RECORDS SHOWN:
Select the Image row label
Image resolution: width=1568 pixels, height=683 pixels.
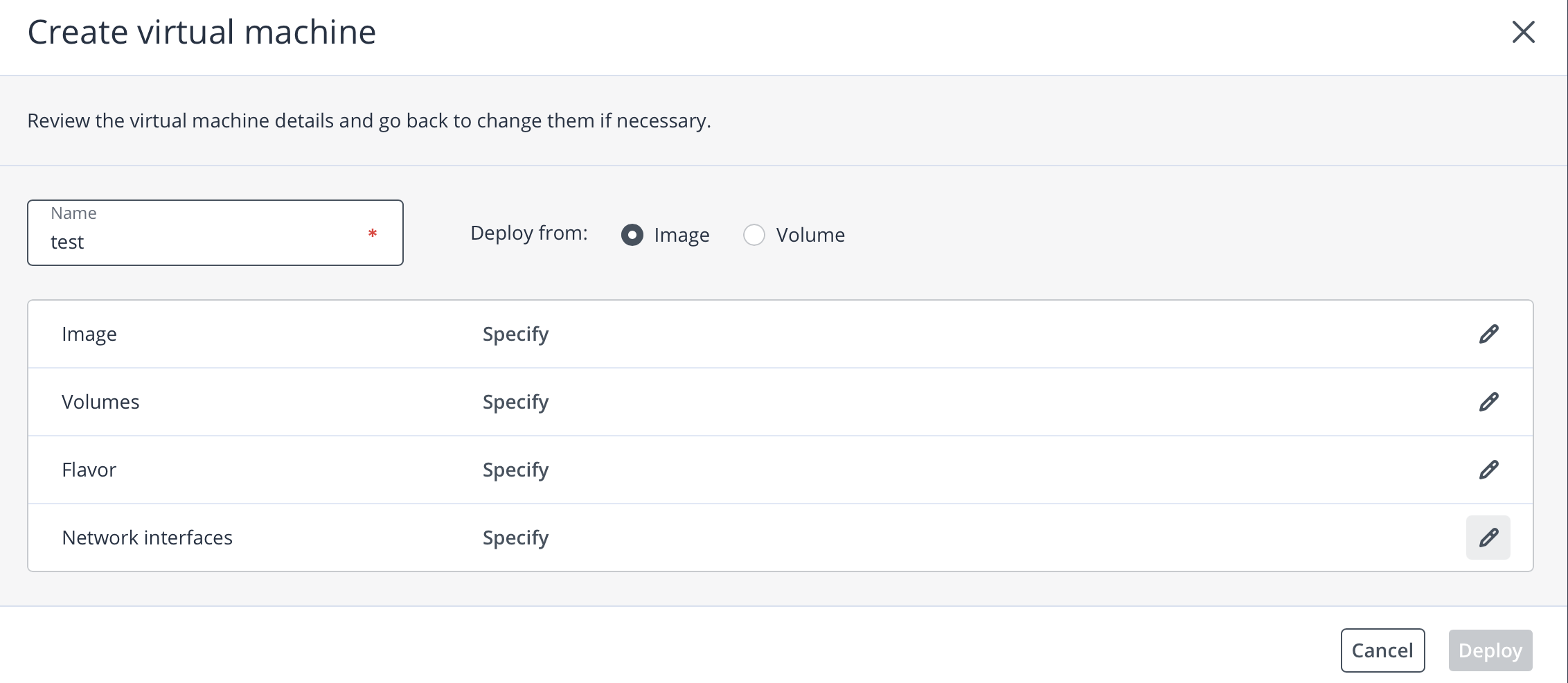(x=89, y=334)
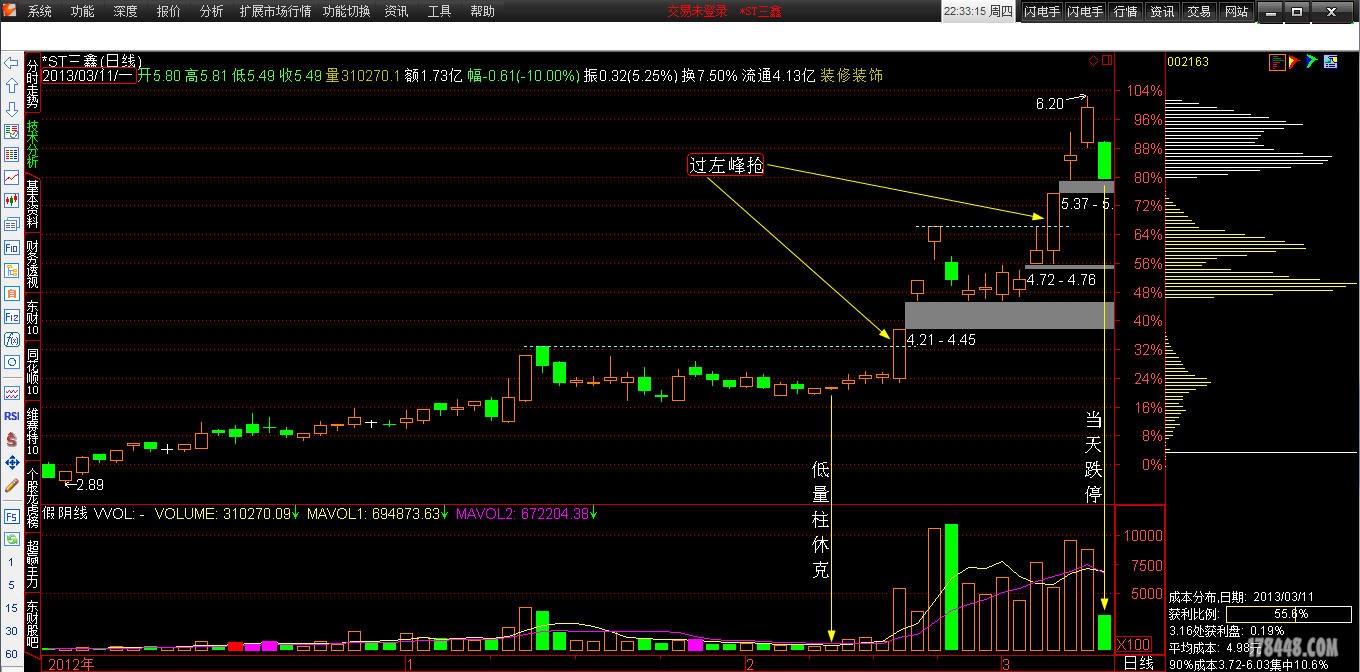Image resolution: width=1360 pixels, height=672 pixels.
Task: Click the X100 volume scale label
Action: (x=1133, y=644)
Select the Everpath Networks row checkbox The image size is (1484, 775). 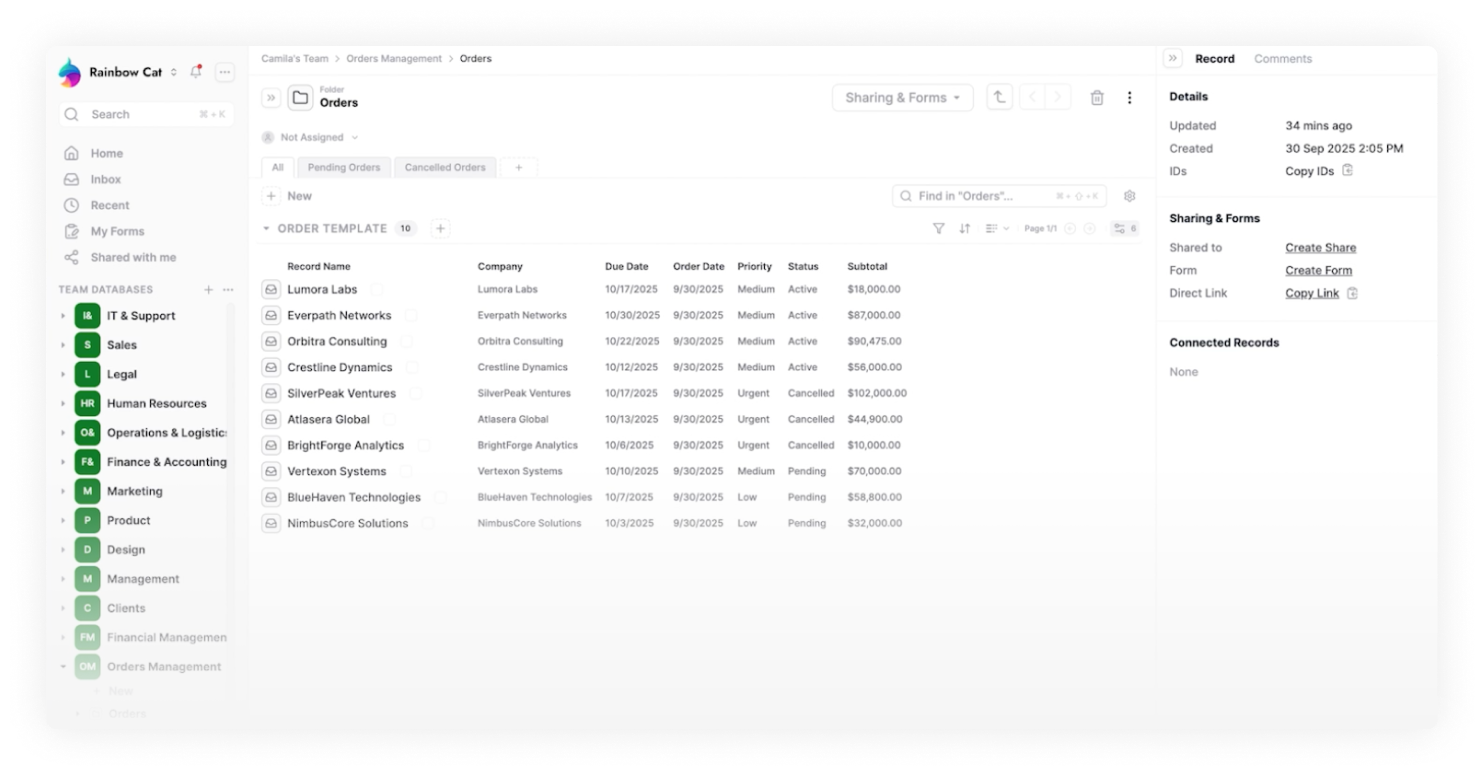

WHAT THE EXERCISE ASKS:
Copy out the listing above word for word, leaving out the pictures.

EXERCISE RESPONSE:
Select the Image row label
Image resolution: width=1568 pixels, height=683 pixels.
(x=89, y=334)
Image resolution: width=1360 pixels, height=672 pixels.
Task: Click the X100 volume scale label
Action: (x=1133, y=644)
Select the Everpath Networks row checkbox The image size is (1484, 775). 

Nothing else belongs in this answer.